- RECORDS SUPPLIED
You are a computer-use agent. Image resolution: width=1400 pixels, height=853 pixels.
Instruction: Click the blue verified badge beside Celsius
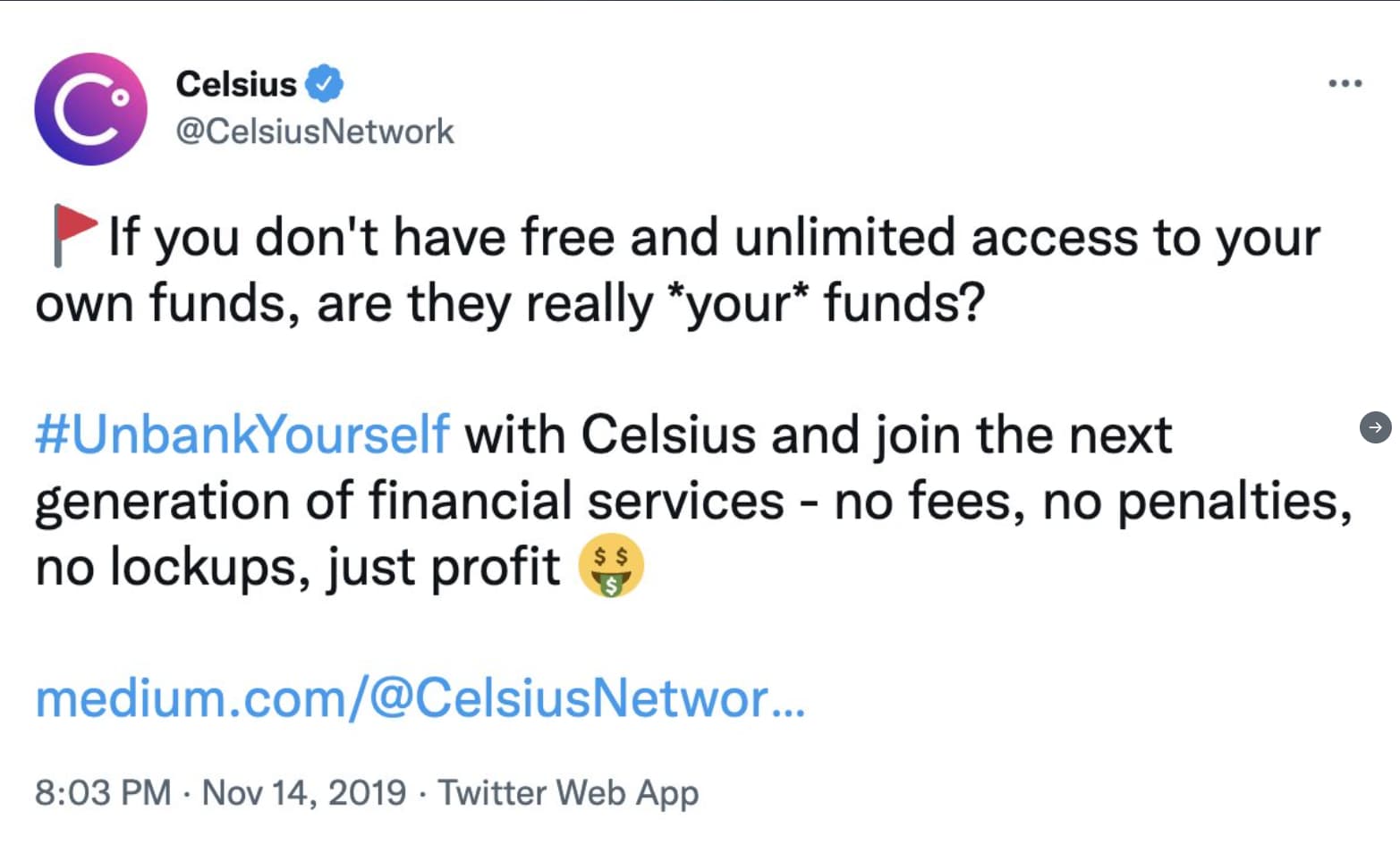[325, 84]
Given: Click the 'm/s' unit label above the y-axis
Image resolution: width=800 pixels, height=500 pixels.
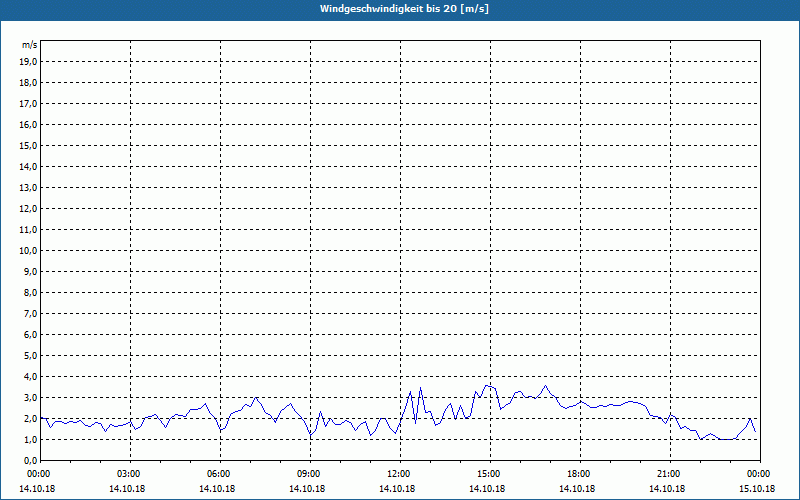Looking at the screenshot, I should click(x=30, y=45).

---

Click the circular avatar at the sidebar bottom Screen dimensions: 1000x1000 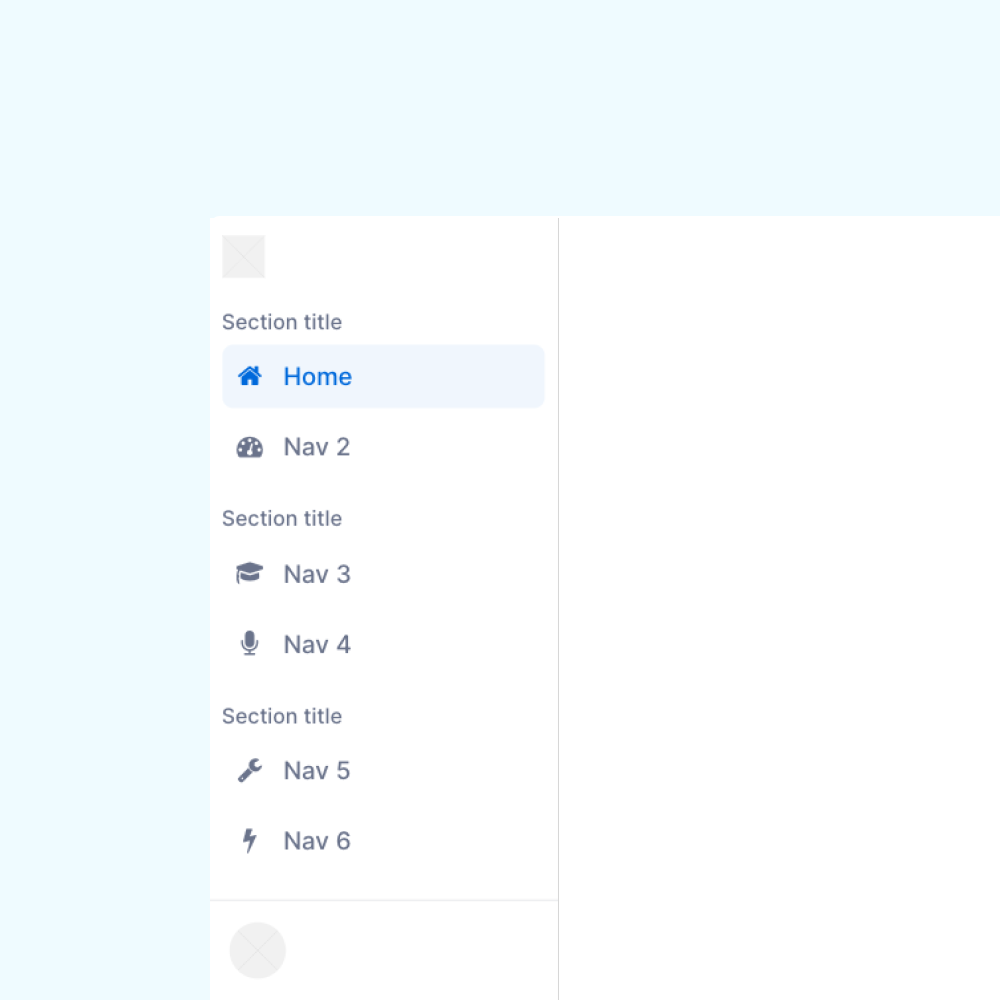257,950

- EXERCISE BRIEF
Go to the line above that has "You are a computer-use" and copy exactly from there down to the line that has "Given: Click the", both included. Leave the pictures out.

- ANSWER SPACE
You are a computer-use agent. Image resolution: width=1400 pixels, height=853 pixels.
Instruction: Click the blue verified badge beside Celsius
[325, 84]
Given: Click the 'm/s' unit label above the y-axis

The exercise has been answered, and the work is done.